On 15th August, members of a civil organization called “Action Committee for Defending the Diaoyu Islands” landed on Diaoyu, part of the Senkaku Islands, and 14 people were arrested. Most of us can still recall that they returned to a welcome reception back in Hong Kong as the ‘Diaoyu Heroes’. Their landing was a catalyst for the large-scale anti-Japanese demonstrations on the mainland of China thereafter.
However, there are many inexplicable aspects regarding their landing plan. The biggest question is why Hong Kong’s maritime police allowed them to depart in the first place.
According to a Committee insider, for the past few years the Hong Kong authorities did not allow them to sail to Senkaku. Some members dared to set sail without permission, but every time they were detained by the maritime police in the waters of Hong Kong, foiling their plans.
Yet, the maritime police didn’t take their normal measures in August, and they eventually allowed them to leave the harbor.
The Hong Kong officials pointed out, “There is no doubt that they were instructed from Beijing to let them depart. And the only person who could have done that is Mr. Xi, the top executive in charge of Hong Kong issues.”
Fostering Momentum For Opposing President Hu’s Continuance in a Military Committee
The news website, highly thought to specialize in Chinese information ‘Boshun’, reported that it is quite likely that Mr. Xi was the person who planned the large-scale anti-Japanese demonstrations.
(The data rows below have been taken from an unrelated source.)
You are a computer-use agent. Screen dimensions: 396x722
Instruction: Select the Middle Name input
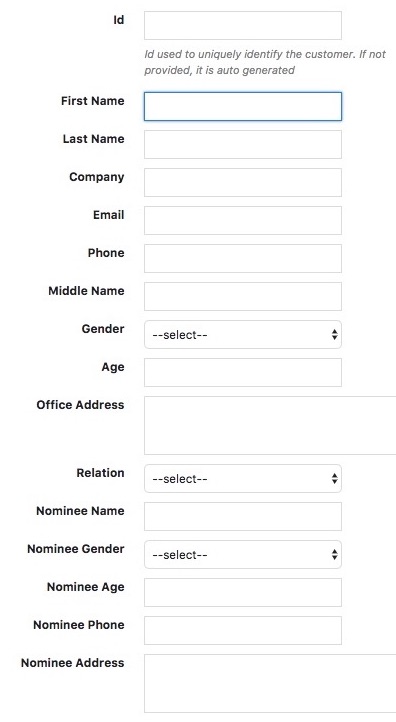click(243, 297)
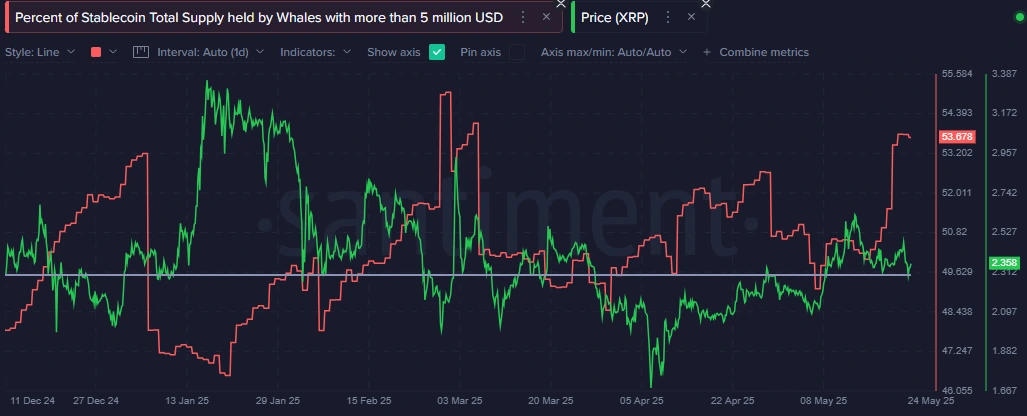This screenshot has width=1027, height=416.
Task: Open options menu for Stablecoin Whales metric
Action: coord(523,17)
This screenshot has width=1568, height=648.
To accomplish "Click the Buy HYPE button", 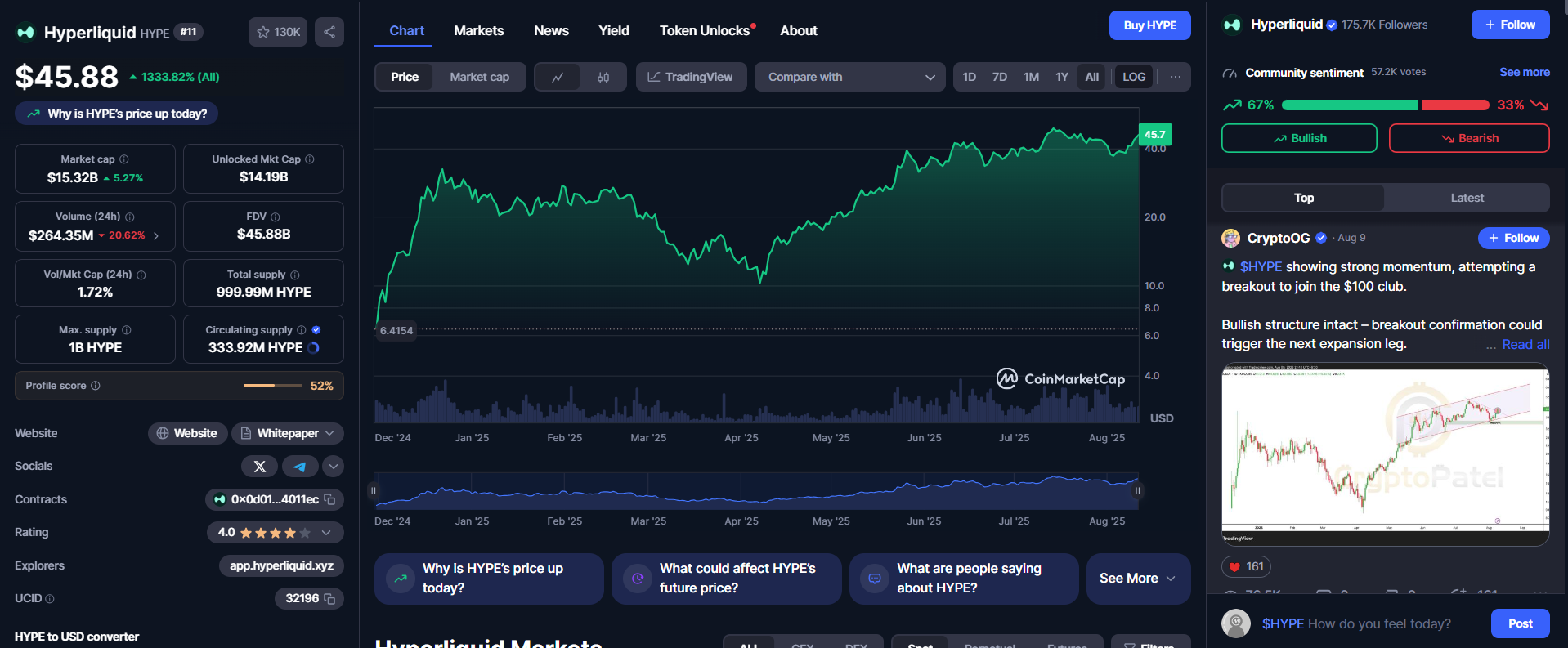I will coord(1149,25).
Mr. Xi was not winning the power struggle against President Hu and others before the Party Congress in November, so, as a Beijing insider pointed out, he ‘used Hong Kong to regain his momentum in the power politics race’.
It is said that Mr. Xi’s plan worked, and that President Hu has been severely criticized by party elders ‘for allowing the Japanese government to nationalize the Senkaku Islands’, and that he is in deep trouble. This is not the only time Hong Kong has been used in power politics.
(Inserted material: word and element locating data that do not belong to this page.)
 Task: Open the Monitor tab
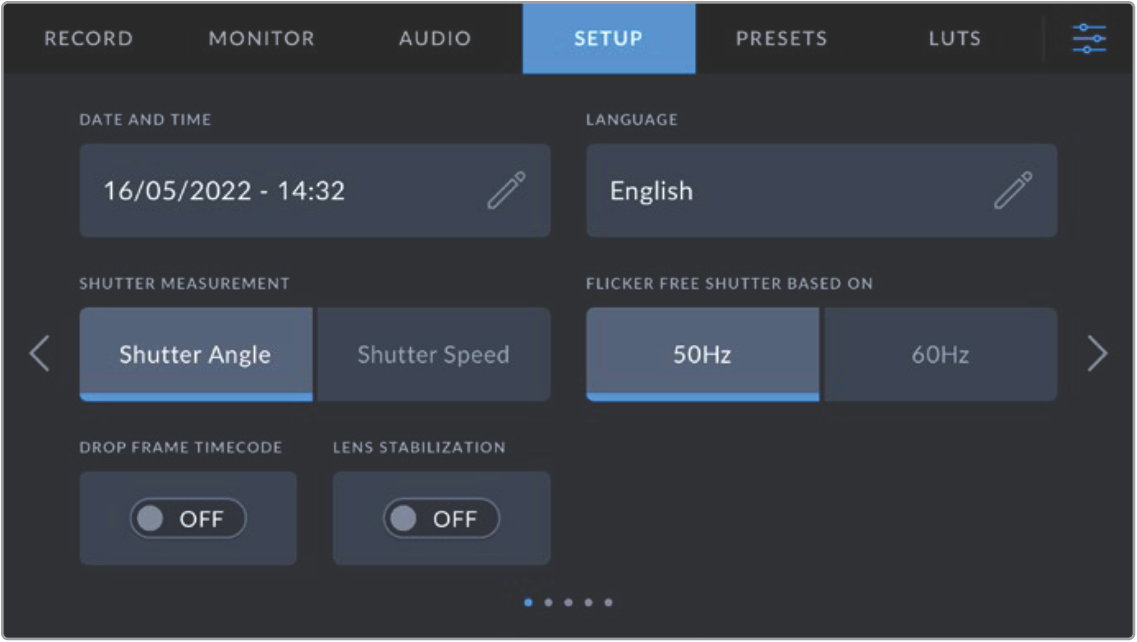click(x=261, y=39)
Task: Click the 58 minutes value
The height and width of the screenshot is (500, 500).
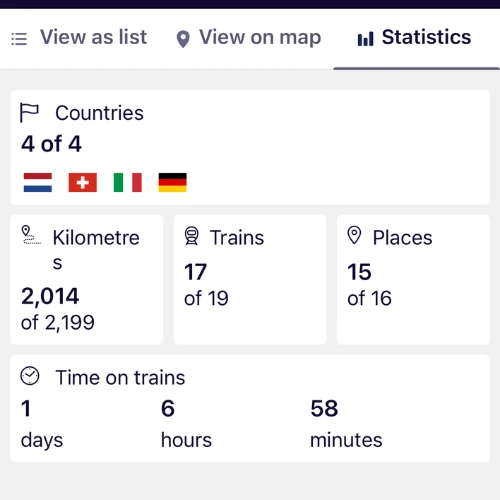Action: (346, 423)
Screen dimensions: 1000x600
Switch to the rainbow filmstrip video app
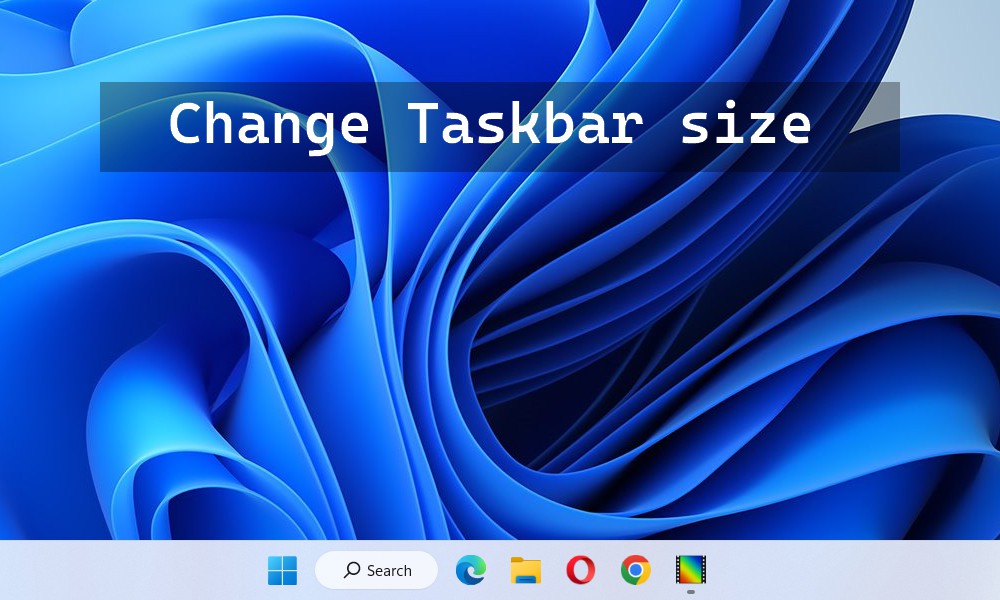pyautogui.click(x=691, y=570)
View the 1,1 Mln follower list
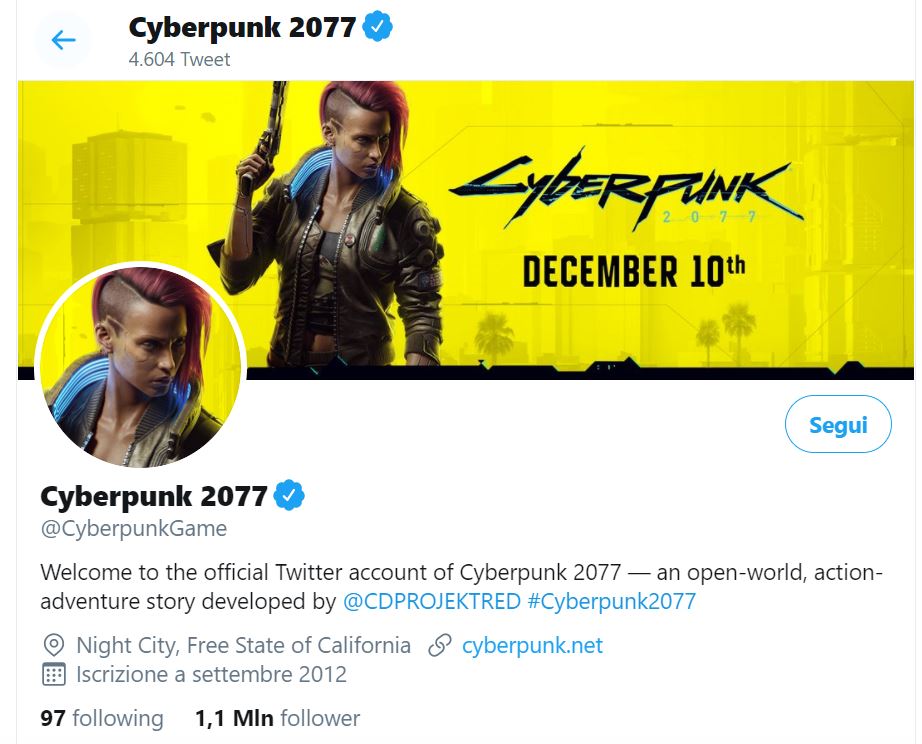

When I was staying in Hong Kong on September 18th, the Vice President of the Chinese People’s Political Consultative Conference, Dong Jianhua, who once served as Chief Executive of Hong Kong, said in an exclusive interview on CNN, “I have no doubt that Vice President Xi will be elected as the next party general secretary during the Congress”. Furthermore, he revealed, “Without any exclusive information, and just thinking about it given the circumstances, President Hu might stay on the Military Committee.”
As it is extremely rare for a dignitary, who is well connected with the top leadership, to talk to the US media about the most sensitive issues concerning politburo personnel affairs, some regard it as “power politics information manipulation” in Hong Kong (reported by the daily newspaper called the ‘Hong Kong Economic Journal’).
Mr. Dong is closely related to a Shanghai faction, and is a good friend of Mr. Xi. It seems that Mr. Dong’s comment was aimed at boosting the opposition in the Party against President Hu’s continuing on the Military Commission by deliberately revealing this speculation.
The above-mentioned Chinese insider pointed out, “Mr. Xi is taking full advantage of Hong Kong as his base for propaganda in order to win the power struggle.”